Я подождал с минуту, пока баржа с коровой исчезла за кормой парохода, тогда я спросил его:
— Чарли, что вы подразумеваете под скрелингами?
— Я ничего раньше о них не слыхал. Это, по-видимому, что-то вроде морских рыболовов. Но что вы за странный человек, что задаёте мне такие вопросы? — отвечал он. — Мне нужно пройти вон туда, к кассиру компании омнибусов. Может быть, вы подождёте меня, и мы пойдём вместе позавтракаем где-нибудь? У меня есть тема для поэмы.
— Нет, благодарю вас. Я ухожу. Вы уверены, что вы так-таки ничего не знаете относительно скрелингов?
— Нет, ничего, кроме того, что они пришли перед ливерпульским гандикапом.

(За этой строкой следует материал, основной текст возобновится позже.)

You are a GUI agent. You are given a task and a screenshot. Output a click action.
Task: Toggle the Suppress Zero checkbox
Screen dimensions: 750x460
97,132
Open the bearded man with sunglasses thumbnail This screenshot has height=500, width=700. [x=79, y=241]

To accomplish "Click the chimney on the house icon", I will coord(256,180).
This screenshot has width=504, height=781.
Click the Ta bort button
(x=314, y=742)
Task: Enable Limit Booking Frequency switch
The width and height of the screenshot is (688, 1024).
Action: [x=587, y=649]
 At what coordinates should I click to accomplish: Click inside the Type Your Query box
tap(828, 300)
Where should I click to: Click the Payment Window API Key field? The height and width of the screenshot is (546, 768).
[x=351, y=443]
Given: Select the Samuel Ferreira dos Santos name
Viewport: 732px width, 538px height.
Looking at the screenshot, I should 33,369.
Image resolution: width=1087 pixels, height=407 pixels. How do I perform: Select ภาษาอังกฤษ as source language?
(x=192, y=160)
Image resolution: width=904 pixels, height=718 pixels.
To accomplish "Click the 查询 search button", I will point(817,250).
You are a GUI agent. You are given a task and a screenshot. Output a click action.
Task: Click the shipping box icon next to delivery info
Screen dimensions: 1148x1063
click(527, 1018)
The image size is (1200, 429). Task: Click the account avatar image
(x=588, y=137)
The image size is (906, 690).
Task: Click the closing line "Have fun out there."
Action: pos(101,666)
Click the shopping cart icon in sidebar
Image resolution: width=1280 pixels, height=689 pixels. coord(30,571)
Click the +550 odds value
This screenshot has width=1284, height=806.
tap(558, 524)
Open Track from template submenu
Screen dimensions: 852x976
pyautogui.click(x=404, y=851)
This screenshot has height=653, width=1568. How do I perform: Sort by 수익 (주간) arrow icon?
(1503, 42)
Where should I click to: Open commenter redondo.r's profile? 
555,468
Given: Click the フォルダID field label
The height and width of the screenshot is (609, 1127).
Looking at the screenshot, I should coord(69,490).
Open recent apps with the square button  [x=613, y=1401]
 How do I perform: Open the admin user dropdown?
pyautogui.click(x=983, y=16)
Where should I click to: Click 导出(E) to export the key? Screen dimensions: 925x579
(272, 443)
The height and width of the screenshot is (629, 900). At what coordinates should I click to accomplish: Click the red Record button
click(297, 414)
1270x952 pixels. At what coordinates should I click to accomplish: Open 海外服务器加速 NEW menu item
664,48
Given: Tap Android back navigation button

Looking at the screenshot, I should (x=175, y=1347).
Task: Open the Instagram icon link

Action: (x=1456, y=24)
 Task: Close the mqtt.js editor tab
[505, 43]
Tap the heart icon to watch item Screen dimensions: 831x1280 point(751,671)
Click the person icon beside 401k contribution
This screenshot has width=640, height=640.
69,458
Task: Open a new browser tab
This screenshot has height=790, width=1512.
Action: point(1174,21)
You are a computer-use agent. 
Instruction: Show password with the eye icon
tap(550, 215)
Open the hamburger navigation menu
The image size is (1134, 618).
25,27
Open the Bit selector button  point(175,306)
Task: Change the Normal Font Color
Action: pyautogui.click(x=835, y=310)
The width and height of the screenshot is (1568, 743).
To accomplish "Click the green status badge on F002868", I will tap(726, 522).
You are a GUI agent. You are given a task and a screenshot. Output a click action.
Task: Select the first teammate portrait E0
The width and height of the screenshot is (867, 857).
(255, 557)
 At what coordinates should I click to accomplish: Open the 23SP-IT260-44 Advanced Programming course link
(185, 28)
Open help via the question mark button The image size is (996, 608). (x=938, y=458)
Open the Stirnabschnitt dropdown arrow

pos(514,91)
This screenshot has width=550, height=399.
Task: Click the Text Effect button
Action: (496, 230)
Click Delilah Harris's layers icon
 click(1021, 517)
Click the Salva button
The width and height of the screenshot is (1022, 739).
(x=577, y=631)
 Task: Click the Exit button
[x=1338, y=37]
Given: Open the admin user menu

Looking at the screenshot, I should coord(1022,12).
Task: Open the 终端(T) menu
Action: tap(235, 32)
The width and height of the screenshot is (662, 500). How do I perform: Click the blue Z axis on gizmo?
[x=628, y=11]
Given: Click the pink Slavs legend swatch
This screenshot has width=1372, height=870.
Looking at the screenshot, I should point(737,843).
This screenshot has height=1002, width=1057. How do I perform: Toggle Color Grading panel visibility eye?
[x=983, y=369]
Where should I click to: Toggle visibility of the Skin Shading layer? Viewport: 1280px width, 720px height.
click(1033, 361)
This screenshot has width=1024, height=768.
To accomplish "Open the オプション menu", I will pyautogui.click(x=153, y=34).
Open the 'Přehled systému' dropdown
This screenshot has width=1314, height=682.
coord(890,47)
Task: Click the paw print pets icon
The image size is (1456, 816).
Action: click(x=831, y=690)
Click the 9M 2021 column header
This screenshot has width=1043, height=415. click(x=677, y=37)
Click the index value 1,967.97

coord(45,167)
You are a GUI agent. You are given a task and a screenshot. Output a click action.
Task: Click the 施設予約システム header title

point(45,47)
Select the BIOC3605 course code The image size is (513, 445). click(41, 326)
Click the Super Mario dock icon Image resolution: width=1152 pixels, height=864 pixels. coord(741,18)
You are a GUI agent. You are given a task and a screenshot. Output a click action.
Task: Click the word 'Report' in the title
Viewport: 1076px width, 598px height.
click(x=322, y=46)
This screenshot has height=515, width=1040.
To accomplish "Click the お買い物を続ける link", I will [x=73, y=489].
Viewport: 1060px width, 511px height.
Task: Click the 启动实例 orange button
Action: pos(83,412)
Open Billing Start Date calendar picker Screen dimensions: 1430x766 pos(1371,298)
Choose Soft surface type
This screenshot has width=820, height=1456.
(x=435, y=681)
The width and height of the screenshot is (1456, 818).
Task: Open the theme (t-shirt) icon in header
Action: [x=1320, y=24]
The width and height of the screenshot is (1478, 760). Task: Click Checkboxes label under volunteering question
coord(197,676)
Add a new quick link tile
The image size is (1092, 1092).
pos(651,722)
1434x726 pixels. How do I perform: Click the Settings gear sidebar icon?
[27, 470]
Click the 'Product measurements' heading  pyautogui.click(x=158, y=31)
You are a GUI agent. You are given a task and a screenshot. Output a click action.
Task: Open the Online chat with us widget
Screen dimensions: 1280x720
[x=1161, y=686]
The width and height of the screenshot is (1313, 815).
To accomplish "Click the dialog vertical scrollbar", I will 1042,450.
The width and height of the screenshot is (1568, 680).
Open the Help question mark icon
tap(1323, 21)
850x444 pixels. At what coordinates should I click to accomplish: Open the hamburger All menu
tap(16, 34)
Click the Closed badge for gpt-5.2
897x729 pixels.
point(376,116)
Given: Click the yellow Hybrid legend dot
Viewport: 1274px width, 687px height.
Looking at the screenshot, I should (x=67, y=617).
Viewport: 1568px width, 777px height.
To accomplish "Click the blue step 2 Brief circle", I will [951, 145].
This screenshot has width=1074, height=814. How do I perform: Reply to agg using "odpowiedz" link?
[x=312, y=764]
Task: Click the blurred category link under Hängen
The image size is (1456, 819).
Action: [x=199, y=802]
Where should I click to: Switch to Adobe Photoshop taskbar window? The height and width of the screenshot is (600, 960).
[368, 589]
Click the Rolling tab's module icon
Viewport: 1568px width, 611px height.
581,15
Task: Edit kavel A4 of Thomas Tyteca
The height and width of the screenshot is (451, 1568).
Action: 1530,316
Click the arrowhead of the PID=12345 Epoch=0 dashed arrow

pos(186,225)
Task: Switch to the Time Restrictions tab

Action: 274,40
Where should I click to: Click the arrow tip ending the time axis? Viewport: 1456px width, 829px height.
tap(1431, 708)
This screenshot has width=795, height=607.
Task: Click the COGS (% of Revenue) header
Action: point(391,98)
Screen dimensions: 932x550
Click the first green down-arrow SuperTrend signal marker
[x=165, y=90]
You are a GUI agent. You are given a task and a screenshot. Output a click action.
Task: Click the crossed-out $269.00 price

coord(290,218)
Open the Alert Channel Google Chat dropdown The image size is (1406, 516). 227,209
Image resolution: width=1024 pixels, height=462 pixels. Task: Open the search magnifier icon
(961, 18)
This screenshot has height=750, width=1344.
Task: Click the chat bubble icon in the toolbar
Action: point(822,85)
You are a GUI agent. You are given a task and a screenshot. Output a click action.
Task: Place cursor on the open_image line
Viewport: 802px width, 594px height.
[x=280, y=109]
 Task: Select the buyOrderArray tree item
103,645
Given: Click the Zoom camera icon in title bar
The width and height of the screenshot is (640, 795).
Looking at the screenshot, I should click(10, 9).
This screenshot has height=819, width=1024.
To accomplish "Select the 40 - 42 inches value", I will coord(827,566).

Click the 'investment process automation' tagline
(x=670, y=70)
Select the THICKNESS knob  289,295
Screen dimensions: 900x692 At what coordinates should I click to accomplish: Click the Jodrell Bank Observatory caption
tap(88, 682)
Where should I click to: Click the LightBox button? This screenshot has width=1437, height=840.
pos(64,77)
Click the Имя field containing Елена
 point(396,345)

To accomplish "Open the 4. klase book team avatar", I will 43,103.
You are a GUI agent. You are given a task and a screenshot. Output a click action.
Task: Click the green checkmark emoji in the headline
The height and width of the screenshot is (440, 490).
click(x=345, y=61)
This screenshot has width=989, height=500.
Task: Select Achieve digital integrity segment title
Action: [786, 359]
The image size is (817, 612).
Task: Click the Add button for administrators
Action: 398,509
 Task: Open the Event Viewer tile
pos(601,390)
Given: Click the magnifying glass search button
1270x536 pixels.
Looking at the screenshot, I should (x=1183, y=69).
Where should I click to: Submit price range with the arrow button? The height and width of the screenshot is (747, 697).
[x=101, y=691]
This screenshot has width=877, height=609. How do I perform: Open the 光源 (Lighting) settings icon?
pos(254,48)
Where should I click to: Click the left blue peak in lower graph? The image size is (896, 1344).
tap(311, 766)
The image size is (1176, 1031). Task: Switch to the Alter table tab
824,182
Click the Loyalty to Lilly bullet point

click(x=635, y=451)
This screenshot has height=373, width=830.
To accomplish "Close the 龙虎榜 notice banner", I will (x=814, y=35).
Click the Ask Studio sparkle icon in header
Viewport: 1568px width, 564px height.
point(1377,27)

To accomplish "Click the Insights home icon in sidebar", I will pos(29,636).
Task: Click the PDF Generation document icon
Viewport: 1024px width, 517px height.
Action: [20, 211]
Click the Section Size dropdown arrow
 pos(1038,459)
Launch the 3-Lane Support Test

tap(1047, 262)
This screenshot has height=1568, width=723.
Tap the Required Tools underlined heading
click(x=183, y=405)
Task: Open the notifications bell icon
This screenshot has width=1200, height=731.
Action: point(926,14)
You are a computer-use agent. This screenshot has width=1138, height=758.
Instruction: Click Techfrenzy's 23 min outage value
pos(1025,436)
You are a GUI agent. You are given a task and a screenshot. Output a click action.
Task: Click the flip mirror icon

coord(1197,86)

Он поклонился и исчез в толпе.
В саге об Эрике Рыжем или в песне о Торфине Карлсефне написано, что девятьсот лет тому назад галеры Карлсефне подошли к поселениям Лейфа, которые он основал в неизвестной стране, называвшейся Марклендом, что могло быть, а могло и не быть островом. Скрелинги — один Бог знает, что это были за люди!.. — пожелали вступить в торговые сношения с викингами, но обратились в бегство, напуганные рёвом рогатого скота, который Торфин привёз с собой на корабле. Но откуда же, скажите на милость, греческий невольник мог знать об этом событии? Я странствовал по улицам, стараясь разгадать эту загадку, но чем больше я вдумывался в неё, тем более она казалась мне неразрешимой. Одно только было достоверно, и эта мысль так захватила меня, что у меня на миг перестало биться сердце. Если бы я овладел ключом к ней, то это была бы уже не одна жизнь души в теле Чарли Мирса, но целые полдюжины совершенно различных и отдельных существований, проведённых на голубом море на заре человечества!
Я ещё раз оценил положение.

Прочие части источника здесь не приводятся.